Treatment with Stelara (ustekinumab) lowered the risk of Crohn’s disease-related hospitalization, surgery, and the need for alternative biologic therapy in patients with the moderate-to-severe Crohn’s disease (CD) when compared with placebo, according to Phase 3 IM-UNITI study.
Janssen Pharmaceutical, part of Johnson & Johnson, presented new long-term findings from its two-year IM-UNITI extension Stelara (ustekinumab) program, at 2018 in Washington DC.
Stelara interferes with the triggering of the body’s inflammatory response through the suppression of certain cytokines. Specifically, it blocks interleukin IL-12 and IL-23 which help activate certain T-cells.
The study included patients with the moderate-to-severe CD from the UNITI-1 and UNITI-2 trials who had achieved clinical response after a single intravenous (IV) dose of ustekinumab and entered five years of long-term observation. Patients were randomized to receive either placebo or subcutaneous (SC) ustekinumab 90mg q12w or q8w. Incidences of hospitalization, surgery or initiation of an alternative biologic (TNF-antagonist or anti-integrin therapy) were assessed at 96 weeks. The IM-UNITI LTE trial is ongoing
The study found that the patients receiving Stelara every 12 weeks for two years were 52% less likely to be admitted to hospital or require surgery than patients treated with placebo. Patients receiving the medication every eight weeks were 40% less likely to experience either of these endpoints. Patients in the every-eight-weeks group were 53% less likely to switch to an alternative biologic compared to the placebo group. The every-12-weeks group saw a risk reduction of 33%, but statistical significance was not reached.

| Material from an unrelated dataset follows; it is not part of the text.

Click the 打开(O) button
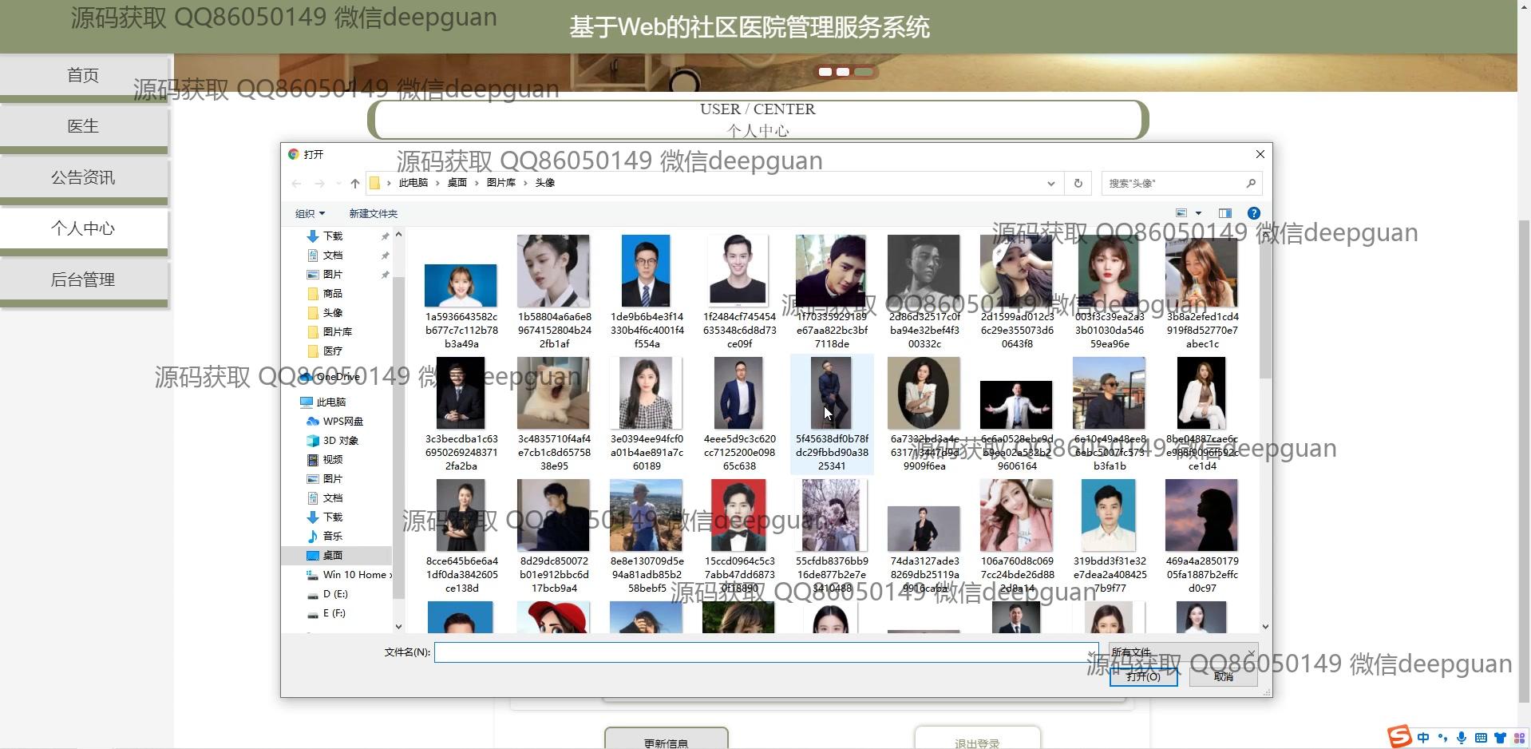The height and width of the screenshot is (749, 1531). pyautogui.click(x=1143, y=676)
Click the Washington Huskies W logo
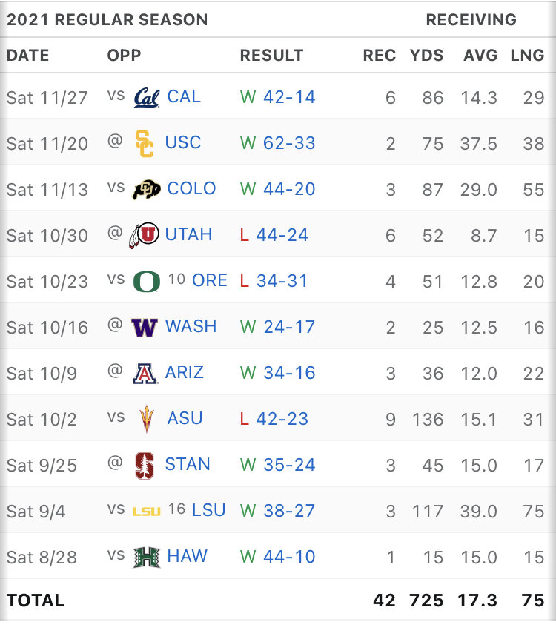The image size is (556, 625). [x=144, y=327]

Crohn’s disease can have a significant impact on patients, with most having multiple relapses and many experiencing complications that require intervention. These long-term data from IM-UNITI are particularly encouraging for clinicians as they demonstrate that treatment with ustekinumab reduced the need for hospitalization, surgery or a switch to another treatment”, said Professor William Sandborn, MD, study investigator and Chief of Gastroenterology, UC San Diego Health System.
The FDA approved Stelara in 2016 for the treatment of moderately to severely active Crohn’s disease in adults who have failed or were intolerant to treatment with immunomodulators or corticosteroids but never failed treatment with a tumor necrosis factor (TNF) blocker, or who failed or were intolerant to treatment with one or more TNF blockers.
Crohn’s disease is an inflammatory bowel disease (IBD). It causes inflammation of the digestive tract, which can lead to abdominal pain, severe diarrhea, fatigue, weight loss, and malnutrition. Crohn’s disease patients may require surgery due to the damage that the disease causes to the bowel, presenting as ulcers, scarring, narrowing of the gastrointestinal tract and abnormal connections between different parts of the track.